Now I’m talking to those of you who think you should always take what your child says as a true expression of their feelings: You may make a habit of believing that everything your child says has some sort of meaning that you can get from it. You may be thinking: Perhaps my daughter has deeply buried feelings of antipathy to her father. Perhaps she really needs her mother on this day. Perhaps it will hurt her deeply that I don’t take her feelings seriously.

But here’s the reality. She said, “I don’t like Daddy,” and I said, “OK, honey” in a non-committal way. By the time it was time for her and her father to leave, she had forgotten all about it. What she said probably had meaning at the time, but it really didn’t mean something the way an adult would mean something. It meant something like, “Right now I hate you but in five minutes you will be my very best friend,” the way that kids have been doing with each other for eons.

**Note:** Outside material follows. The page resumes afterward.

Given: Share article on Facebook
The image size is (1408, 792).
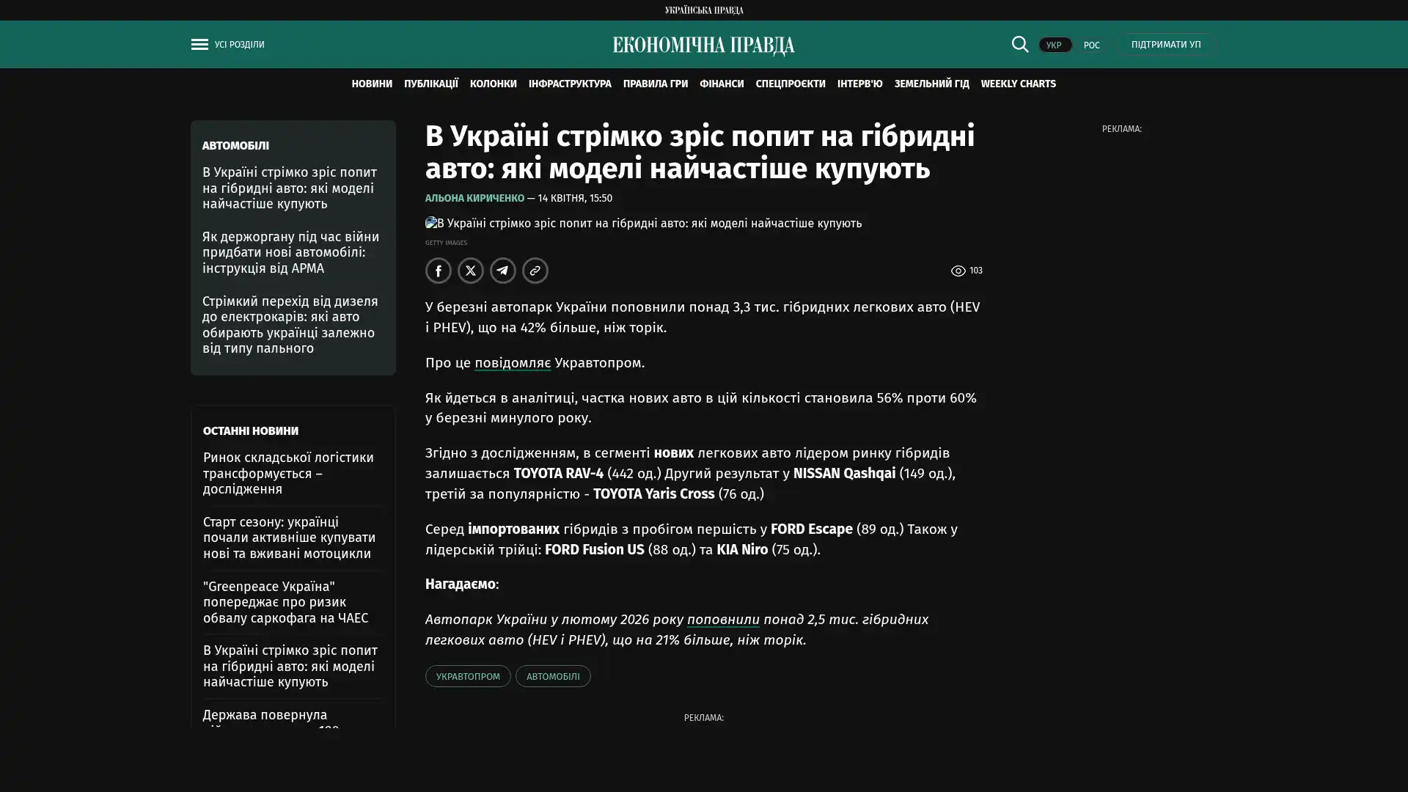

I’m guessing that there is some deep, genetic meaning to this behavior. I bet someone smarter than me could figure it out. But all I know is this: if I just say, “OK, honey” in a non-committal way, that opens up the rest of the day to happen as it will.

If I try to convince her to change her opinion, or if I act on that firmly expressed opinion, that’s when the trouble starts.

I’m not saying that I don’t listen to my children, really. I do listen to them, and I do consider whether what they’re saying has any greater meaning in their lives. But frankly, so much of what they say just happens to be a fleeting thought. Some months ago, my son thought it was the most important thing in life to be able to buy a computer from One Laptop Per Child. He was obsessed with it! It was so fabulously important that he be part of this great connecting of humanity!

He never did get that laptop, and he has long since forgotten it. Other things have become the Most Important Thing, and perhaps by the time he wakes up tomorrow, something else will take its place.

I remember a time when I was a child that The Most Important Thing was that I would get a horse. Never mind that I was terrified of horses, that the only times I’d been on them they’d never done what I asked. That I had no place to keep a horse, and that I had no interest in hauling myself to a stable every day to take care of a horse. I Had To Have A Horse.

I remember this clearly. I don’t remember what came before or after that thought, just that one day the thought was gone, and I had other absolutely important goals that had to be taken care of Right Then. No negotiation, no reasoning. There was a time in my life when fleeting feelings were paramount.

So I do honor my children’s feelings… sometimes. I try to take care not to hurt them by openly rejecting their feelings. I have developed (probably modeled on my mother) a sort of casual, disinterested tone. “Oh, really?” I might say. “That’s an interesting idea.”

If it’s something they’re truly passionate about, it will last for more than a minute.

FYI: My daughter did go with her father to have special time. She returned happy, full of stories, and not at all interested in cuddling with me. Right Then And There there were some sowbugs that had to be caught. It was The Most Important Thing.

Don’t you understand anything, Mommy?